**ENTRIES PROVIDED**
----------

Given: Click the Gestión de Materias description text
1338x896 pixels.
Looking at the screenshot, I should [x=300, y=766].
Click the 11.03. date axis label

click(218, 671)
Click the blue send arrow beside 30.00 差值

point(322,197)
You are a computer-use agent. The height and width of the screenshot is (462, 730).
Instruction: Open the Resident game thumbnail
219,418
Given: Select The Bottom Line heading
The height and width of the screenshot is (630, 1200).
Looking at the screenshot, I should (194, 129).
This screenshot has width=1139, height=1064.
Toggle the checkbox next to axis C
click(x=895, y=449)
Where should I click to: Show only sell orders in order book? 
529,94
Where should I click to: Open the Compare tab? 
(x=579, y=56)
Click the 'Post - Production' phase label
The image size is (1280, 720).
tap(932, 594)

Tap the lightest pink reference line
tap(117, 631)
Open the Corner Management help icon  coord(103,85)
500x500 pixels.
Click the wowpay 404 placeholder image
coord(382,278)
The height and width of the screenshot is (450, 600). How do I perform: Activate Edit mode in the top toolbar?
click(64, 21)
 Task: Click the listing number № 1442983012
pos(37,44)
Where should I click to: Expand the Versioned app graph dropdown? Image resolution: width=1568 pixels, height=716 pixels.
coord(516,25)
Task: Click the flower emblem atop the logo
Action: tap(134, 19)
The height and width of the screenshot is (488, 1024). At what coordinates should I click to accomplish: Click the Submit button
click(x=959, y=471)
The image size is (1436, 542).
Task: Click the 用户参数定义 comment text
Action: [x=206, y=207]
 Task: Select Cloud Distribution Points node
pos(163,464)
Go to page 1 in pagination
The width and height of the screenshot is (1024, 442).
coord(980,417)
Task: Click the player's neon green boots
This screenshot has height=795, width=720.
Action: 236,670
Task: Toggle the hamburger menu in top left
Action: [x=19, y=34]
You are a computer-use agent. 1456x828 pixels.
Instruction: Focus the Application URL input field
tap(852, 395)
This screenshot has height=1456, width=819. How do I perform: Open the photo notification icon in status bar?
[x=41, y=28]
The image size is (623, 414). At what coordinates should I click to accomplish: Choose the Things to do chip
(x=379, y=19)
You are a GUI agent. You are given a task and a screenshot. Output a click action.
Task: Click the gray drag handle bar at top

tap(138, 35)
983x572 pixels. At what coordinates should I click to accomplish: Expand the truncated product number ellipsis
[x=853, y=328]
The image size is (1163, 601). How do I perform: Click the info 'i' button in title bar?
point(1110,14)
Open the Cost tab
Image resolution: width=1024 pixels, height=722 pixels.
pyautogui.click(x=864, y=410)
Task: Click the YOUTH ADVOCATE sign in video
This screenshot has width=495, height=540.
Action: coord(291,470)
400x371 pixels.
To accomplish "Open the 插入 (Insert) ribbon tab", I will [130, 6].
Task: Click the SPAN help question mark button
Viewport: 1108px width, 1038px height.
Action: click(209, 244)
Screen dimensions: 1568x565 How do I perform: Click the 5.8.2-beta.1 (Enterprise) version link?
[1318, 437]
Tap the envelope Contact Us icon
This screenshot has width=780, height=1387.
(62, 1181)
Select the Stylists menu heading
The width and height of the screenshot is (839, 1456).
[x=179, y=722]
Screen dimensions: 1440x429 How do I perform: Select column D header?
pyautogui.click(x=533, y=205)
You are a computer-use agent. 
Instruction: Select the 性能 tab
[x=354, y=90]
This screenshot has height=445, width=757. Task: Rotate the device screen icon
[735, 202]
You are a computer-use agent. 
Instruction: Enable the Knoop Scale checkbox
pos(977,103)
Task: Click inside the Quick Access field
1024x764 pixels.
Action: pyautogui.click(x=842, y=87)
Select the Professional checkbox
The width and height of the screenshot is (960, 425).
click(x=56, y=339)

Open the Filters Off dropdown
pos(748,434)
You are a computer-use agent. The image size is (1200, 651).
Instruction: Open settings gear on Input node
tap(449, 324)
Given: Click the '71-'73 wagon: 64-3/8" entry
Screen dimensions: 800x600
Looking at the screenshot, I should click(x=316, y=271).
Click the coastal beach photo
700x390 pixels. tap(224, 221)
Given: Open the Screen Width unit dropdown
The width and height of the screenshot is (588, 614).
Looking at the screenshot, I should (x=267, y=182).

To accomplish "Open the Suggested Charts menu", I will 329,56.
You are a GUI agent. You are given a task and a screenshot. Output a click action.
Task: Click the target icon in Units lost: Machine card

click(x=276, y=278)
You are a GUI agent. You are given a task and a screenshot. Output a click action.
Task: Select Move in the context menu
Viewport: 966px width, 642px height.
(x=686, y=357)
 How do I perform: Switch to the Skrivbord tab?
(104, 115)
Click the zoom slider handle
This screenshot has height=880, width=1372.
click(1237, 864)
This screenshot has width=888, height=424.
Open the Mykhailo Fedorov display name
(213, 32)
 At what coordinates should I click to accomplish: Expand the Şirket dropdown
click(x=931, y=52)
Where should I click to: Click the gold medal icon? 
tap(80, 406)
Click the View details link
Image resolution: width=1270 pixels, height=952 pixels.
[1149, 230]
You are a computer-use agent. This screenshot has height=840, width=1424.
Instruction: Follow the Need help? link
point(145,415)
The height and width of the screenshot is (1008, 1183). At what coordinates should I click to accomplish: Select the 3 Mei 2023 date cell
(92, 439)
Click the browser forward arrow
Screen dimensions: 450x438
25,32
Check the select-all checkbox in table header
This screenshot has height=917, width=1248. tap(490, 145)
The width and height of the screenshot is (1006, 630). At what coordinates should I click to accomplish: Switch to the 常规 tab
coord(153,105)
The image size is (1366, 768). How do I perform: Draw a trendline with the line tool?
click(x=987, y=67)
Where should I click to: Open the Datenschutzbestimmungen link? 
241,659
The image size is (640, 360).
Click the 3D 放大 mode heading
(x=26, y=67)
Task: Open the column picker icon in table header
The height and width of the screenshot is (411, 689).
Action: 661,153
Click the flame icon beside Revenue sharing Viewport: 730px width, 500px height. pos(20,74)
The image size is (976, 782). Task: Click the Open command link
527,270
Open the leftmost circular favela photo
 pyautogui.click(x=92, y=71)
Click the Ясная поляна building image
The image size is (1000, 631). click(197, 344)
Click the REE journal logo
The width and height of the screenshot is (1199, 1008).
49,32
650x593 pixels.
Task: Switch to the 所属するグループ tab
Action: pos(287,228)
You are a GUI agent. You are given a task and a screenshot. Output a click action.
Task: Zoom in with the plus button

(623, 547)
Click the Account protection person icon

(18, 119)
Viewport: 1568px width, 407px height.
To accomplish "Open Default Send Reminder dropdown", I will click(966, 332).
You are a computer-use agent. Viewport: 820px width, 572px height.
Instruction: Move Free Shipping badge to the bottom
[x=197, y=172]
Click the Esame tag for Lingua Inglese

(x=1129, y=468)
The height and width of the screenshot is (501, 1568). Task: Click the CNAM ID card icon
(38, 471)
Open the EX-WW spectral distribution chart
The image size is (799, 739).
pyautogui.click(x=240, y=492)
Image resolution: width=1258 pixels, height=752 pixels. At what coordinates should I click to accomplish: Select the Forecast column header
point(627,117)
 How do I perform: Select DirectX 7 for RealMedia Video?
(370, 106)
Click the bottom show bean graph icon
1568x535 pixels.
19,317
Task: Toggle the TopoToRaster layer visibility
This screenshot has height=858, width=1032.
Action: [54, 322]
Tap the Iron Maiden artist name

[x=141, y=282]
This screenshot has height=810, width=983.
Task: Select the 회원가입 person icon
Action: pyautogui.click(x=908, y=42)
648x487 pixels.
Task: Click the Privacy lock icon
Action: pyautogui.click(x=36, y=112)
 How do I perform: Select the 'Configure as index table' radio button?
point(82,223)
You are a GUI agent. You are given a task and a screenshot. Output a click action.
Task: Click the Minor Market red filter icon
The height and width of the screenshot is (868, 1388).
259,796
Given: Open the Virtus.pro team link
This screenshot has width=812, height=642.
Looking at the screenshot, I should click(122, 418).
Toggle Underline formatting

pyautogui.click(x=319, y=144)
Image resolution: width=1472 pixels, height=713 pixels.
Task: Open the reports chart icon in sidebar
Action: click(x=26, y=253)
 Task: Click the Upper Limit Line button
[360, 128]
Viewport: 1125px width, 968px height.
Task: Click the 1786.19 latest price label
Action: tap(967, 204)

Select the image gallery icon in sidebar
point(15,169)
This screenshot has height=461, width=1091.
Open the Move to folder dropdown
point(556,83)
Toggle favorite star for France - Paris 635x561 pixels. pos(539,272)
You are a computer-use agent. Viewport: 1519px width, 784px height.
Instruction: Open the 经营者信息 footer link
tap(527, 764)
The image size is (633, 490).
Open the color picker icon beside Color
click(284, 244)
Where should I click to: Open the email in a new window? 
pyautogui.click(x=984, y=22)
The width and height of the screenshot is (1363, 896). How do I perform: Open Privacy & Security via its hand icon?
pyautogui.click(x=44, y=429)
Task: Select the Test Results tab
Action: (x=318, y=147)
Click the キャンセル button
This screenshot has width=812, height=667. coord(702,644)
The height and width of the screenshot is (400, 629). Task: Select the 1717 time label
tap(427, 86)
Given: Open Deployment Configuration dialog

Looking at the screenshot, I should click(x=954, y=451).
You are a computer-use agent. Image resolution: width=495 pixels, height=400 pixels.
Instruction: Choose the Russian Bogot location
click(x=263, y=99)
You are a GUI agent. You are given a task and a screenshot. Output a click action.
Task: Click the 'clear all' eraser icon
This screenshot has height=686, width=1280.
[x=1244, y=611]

----------

Wherever a line of the data above contains "will", copy that line.

To accomplish "Open the 插入 (Insert) ribbon tab", I will [130, 6].
To accomplish "Open the Suggested Charts menu", I will 329,56.
To accomplish "Open Default Send Reminder dropdown", I will click(966, 332).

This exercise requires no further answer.